━━━━━ Entries provided

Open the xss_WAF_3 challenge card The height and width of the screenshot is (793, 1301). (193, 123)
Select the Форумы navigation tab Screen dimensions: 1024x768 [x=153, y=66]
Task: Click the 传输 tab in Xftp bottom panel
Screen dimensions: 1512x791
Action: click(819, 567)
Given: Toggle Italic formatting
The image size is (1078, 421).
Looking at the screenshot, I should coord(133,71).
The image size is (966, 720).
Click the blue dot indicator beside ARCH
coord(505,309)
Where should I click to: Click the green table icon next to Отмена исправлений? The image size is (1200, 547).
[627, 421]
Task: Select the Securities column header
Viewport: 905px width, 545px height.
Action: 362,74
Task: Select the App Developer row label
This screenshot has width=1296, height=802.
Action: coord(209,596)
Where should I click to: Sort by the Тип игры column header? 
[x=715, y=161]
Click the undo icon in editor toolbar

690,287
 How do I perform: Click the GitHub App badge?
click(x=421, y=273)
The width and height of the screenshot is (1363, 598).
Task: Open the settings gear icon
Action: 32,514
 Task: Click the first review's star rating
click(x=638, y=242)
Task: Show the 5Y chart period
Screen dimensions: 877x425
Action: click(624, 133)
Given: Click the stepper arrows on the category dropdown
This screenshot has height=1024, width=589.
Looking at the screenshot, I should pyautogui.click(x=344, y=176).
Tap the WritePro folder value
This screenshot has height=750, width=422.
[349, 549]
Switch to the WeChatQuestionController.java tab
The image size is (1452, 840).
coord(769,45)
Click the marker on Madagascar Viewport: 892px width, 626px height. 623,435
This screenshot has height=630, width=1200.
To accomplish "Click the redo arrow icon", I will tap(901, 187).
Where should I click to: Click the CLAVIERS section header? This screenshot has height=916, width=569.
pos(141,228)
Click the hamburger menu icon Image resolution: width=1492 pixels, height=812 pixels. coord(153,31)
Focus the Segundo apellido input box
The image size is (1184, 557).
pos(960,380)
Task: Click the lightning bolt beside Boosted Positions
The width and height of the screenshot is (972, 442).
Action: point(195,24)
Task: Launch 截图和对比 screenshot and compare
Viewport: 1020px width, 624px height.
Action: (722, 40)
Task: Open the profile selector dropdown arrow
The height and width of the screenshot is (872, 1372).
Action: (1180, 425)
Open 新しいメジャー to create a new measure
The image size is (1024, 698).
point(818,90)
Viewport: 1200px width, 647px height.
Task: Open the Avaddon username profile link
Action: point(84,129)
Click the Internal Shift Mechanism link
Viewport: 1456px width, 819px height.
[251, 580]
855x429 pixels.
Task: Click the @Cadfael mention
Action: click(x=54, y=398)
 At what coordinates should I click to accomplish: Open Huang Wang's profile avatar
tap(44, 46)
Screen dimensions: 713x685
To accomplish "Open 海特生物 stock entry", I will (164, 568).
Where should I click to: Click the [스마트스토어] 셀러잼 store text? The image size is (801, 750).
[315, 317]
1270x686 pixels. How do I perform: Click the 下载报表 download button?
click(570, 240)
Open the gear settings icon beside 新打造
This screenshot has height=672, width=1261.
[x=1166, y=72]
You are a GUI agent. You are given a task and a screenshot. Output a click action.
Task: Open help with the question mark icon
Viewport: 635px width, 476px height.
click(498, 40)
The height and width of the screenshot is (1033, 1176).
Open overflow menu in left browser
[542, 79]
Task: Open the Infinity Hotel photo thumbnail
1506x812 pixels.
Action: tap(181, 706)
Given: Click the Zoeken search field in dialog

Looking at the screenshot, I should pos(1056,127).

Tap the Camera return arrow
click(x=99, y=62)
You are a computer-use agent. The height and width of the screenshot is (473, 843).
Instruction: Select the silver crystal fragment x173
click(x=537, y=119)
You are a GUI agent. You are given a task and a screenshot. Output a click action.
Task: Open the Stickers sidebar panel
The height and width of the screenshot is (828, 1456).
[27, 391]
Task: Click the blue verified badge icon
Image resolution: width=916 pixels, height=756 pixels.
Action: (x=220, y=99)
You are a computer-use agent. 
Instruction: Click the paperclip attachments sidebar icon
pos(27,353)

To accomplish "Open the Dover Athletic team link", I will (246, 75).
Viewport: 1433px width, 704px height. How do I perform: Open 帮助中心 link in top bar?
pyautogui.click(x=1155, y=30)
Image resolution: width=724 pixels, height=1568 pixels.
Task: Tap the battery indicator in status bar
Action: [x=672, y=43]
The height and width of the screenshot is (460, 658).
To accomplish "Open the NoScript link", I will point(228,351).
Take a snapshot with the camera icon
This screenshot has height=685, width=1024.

━━━━━━━━━━

## Assignment
What is needed is an exact copy of all the records.

## Solution to the problem
Open the xss_WAF_3 challenge card The height and width of the screenshot is (793, 1301). (193, 123)
Select the Форумы navigation tab Screen dimensions: 1024x768 [x=153, y=66]
Task: Click the 传输 tab in Xftp bottom panel
Screen dimensions: 1512x791
Action: click(819, 567)
Given: Toggle Italic formatting
The image size is (1078, 421).
Looking at the screenshot, I should coord(133,71).
The image size is (966, 720).
Click the blue dot indicator beside ARCH
coord(505,309)
Where should I click to: Click the green table icon next to Отмена исправлений? The image size is (1200, 547).
[627, 421]
Task: Select the Securities column header
Viewport: 905px width, 545px height.
Action: 362,74
Task: Select the App Developer row label
This screenshot has width=1296, height=802.
Action: coord(209,596)
Where should I click to: Sort by the Тип игры column header? 
[x=715, y=161]
Click the undo icon in editor toolbar

690,287
 How do I perform: Click the GitHub App badge?
click(x=421, y=273)
The width and height of the screenshot is (1363, 598).
Task: Open the settings gear icon
Action: 32,514
 Task: Click the first review's star rating
click(x=638, y=242)
Task: Show the 5Y chart period
Screen dimensions: 877x425
Action: click(624, 133)
Given: Click the stepper arrows on the category dropdown
This screenshot has height=1024, width=589.
Looking at the screenshot, I should pyautogui.click(x=344, y=176).
Tap the WritePro folder value
This screenshot has height=750, width=422.
[349, 549]
Switch to the WeChatQuestionController.java tab
The image size is (1452, 840).
coord(769,45)
Click the marker on Madagascar Viewport: 892px width, 626px height. 623,435
This screenshot has height=630, width=1200.
To accomplish "Click the redo arrow icon", I will tap(901, 187).
Where should I click to: Click the CLAVIERS section header? This screenshot has height=916, width=569.
pos(141,228)
Click the hamburger menu icon Image resolution: width=1492 pixels, height=812 pixels. coord(153,31)
Focus the Segundo apellido input box
The image size is (1184, 557).
pos(960,380)
Task: Click the lightning bolt beside Boosted Positions
The width and height of the screenshot is (972, 442).
Action: point(195,24)
Task: Launch 截图和对比 screenshot and compare
Viewport: 1020px width, 624px height.
Action: (722, 40)
Task: Open the profile selector dropdown arrow
The height and width of the screenshot is (872, 1372).
Action: (1180, 425)
Open 新しいメジャー to create a new measure
The image size is (1024, 698).
point(818,90)
Viewport: 1200px width, 647px height.
Task: Open the Avaddon username profile link
Action: point(84,129)
Click the Internal Shift Mechanism link
Viewport: 1456px width, 819px height.
[251, 580]
855x429 pixels.
Task: Click the @Cadfael mention
Action: click(x=54, y=398)
 At what coordinates should I click to accomplish: Open Huang Wang's profile avatar
tap(44, 46)
Screen dimensions: 713x685
To accomplish "Open 海特生物 stock entry", I will (164, 568).
Where should I click to: Click the [스마트스토어] 셀러잼 store text? The image size is (801, 750).
[315, 317]
1270x686 pixels. How do I perform: Click the 下载报表 download button?
click(570, 240)
Open the gear settings icon beside 新打造
This screenshot has height=672, width=1261.
[x=1166, y=72]
You are a GUI agent. You are given a task and a screenshot. Output a click action.
Task: Open help with the question mark icon
Viewport: 635px width, 476px height.
click(498, 40)
The height and width of the screenshot is (1033, 1176).
Open overflow menu in left browser
[542, 79]
Task: Open the Infinity Hotel photo thumbnail
1506x812 pixels.
Action: tap(181, 706)
Given: Click the Zoeken search field in dialog

Looking at the screenshot, I should pos(1056,127).

Tap the Camera return arrow
click(x=99, y=62)
You are a computer-use agent. The height and width of the screenshot is (473, 843).
Instruction: Select the silver crystal fragment x173
click(x=537, y=119)
You are a GUI agent. You are given a task and a screenshot. Output a click action.
Task: Open the Stickers sidebar panel
The height and width of the screenshot is (828, 1456).
[27, 391]
Task: Click the blue verified badge icon
Image resolution: width=916 pixels, height=756 pixels.
Action: (x=220, y=99)
You are a computer-use agent. 
Instruction: Click the paperclip attachments sidebar icon
pos(27,353)

To accomplish "Open the Dover Athletic team link", I will (246, 75).
Viewport: 1433px width, 704px height. How do I perform: Open 帮助中心 link in top bar?
pyautogui.click(x=1155, y=30)
Image resolution: width=724 pixels, height=1568 pixels.
Task: Tap the battery indicator in status bar
Action: [x=672, y=43]
The height and width of the screenshot is (460, 658).
To accomplish "Open the NoScript link", I will point(228,351).
Take a snapshot with the camera icon
This screenshot has height=685, width=1024.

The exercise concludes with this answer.